El susurro destacó por encima del fragor de la tormenta con la nitidez de una campana.

Yaya Ceravieja dio unos pasos hacia delante, y un relámpago muy oportuno le permitió ver los ojos del hombre. Tenían esa mirada peculiar de los que Saben que ya no verán nada de este mundo.

Con un último movimiento compulsivo, puso el fardo en brazos de Yaya y se desplomó hacia delante. De su espalda surgía el asta emplumada de una flecha.

Tres figuras se acercaron a la hoguera. Yaya alzó la vista hacia otro par de ojos, tan gélidos como las fosas del Infierno.

Su propietario apartó la ballesta. Bajo su capa empapada brilló la cota de mallas cuando desenfundó la espada.

No hizo florituras.

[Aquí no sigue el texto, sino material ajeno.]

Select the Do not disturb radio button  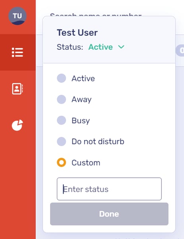[x=61, y=142]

Los ojos que no se apartaban del rostro de Yaya no eran ojos de alguien que pierde el tiempo con florituras. Eran los ojos de alguien que sabe muy bien para qué sirven las espadas. Extendió una mano.

—Dámelo —dijo.

Yaya apartó los pliegues de la manta que tenía entre los brazos, y vio una carita dormida.

Alzó la vista.

—No —dijo, generalizando.

El soldado miró a Magrat y a Tata Ogg, que estaban tan quietas como las piedras verticales del páramo.

—¿Sois brujas? —preguntó.

Yaya asintió. Un relámpago hendió el cielo, y un arbusto a cien metros de distancia estalló en llamas. Los dos soldados rezagados murmuraron algo, pero el primer hombre sonrió y alzó una mano enfundada en un guantelete metálico.

—¿La piel de las brujas repele el acero? —preguntó.

—Que yo sepa, no —replicó Yaya con tranquilidad—. Puedes probar a ver.

Uno de los soldados se adelantó y tocó el brazo del hombre con gesto ansioso.

—Señor, con todos los respetos, señor, no creemos que sea buena idea.

—Cállate.

—Pero es que trae muy mala suerte…

—¿Tengo que ordenártelo de nuevo?

—Señor… —titubeó el hombre.

Sus ojos se cruzaron con los de Yaya un momento, reflejaban un terror desesperado.

El jefe sonrió a Yaya, que no había movido ni un músculo.